■ Brief
Your answer must be the exact lines from the one holding "Task: Select the ID number 785597" through the last line of the records below, with no pictures.

Stored data entries
····················

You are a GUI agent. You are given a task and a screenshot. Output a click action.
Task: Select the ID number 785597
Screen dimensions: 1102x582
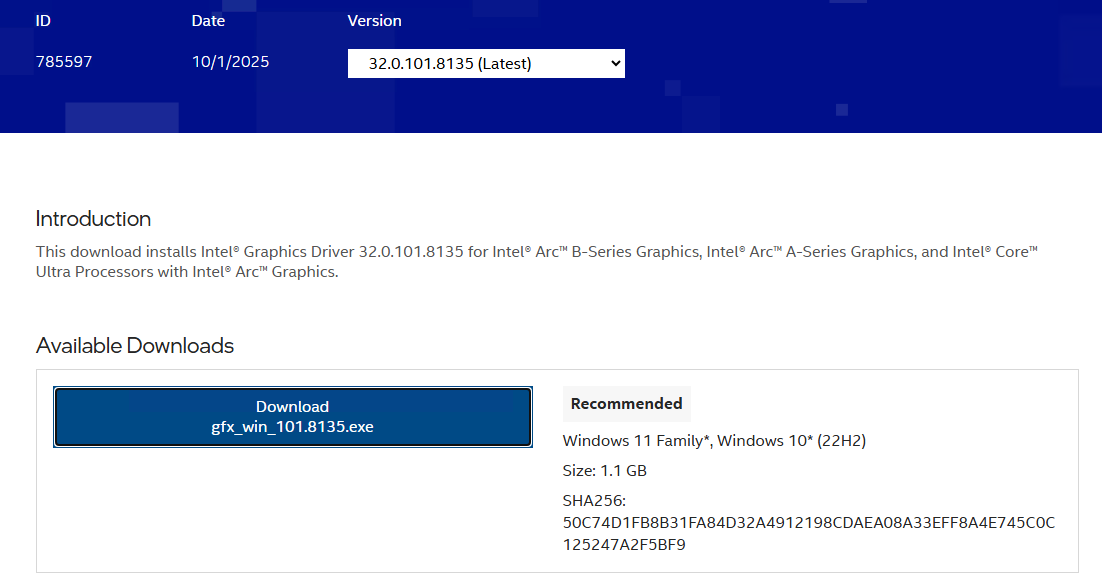(64, 62)
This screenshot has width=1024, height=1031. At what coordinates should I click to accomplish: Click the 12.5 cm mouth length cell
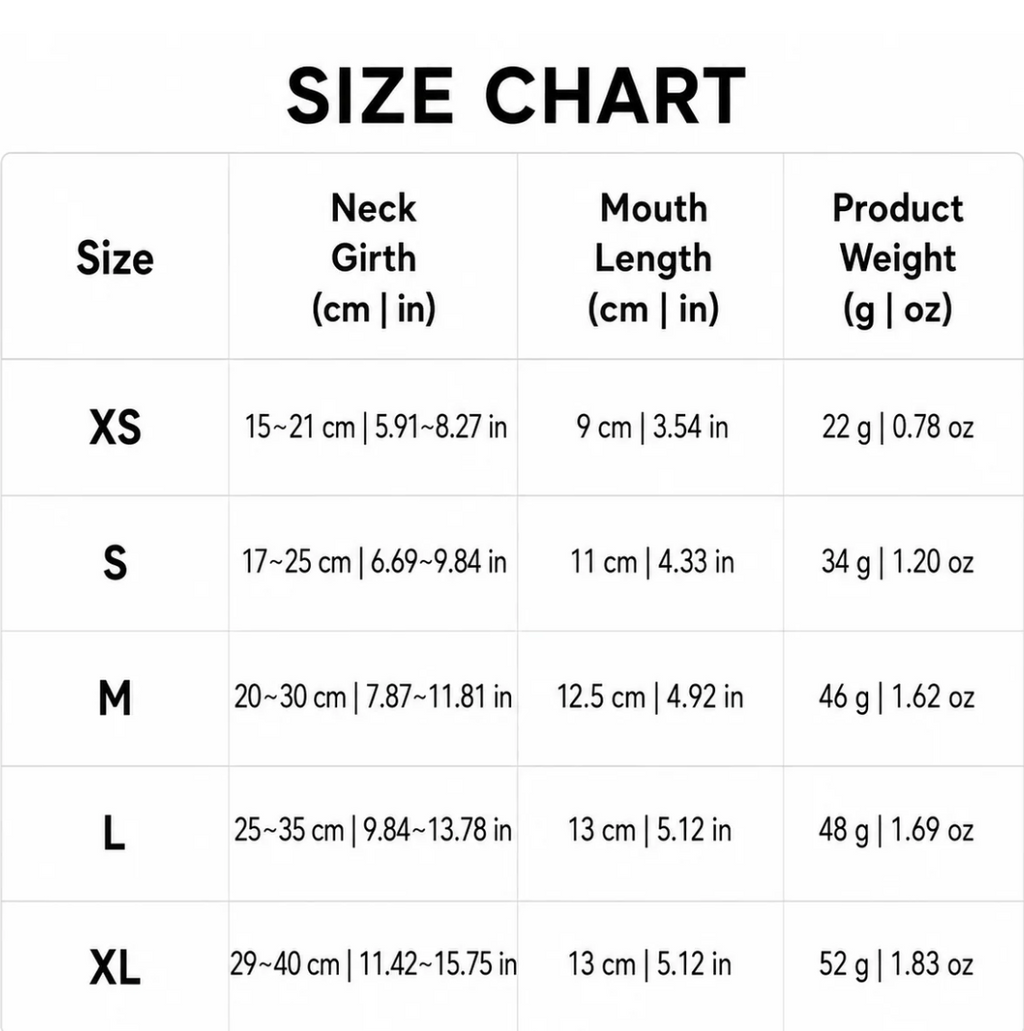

····················

■ Result of the exercise
Task: Select the ID number 785597
Screen dimensions: 1102x582
(64, 62)
This screenshot has width=1024, height=1031. At what coordinates should I click to accomplish: Click the 12.5 cm mouth length cell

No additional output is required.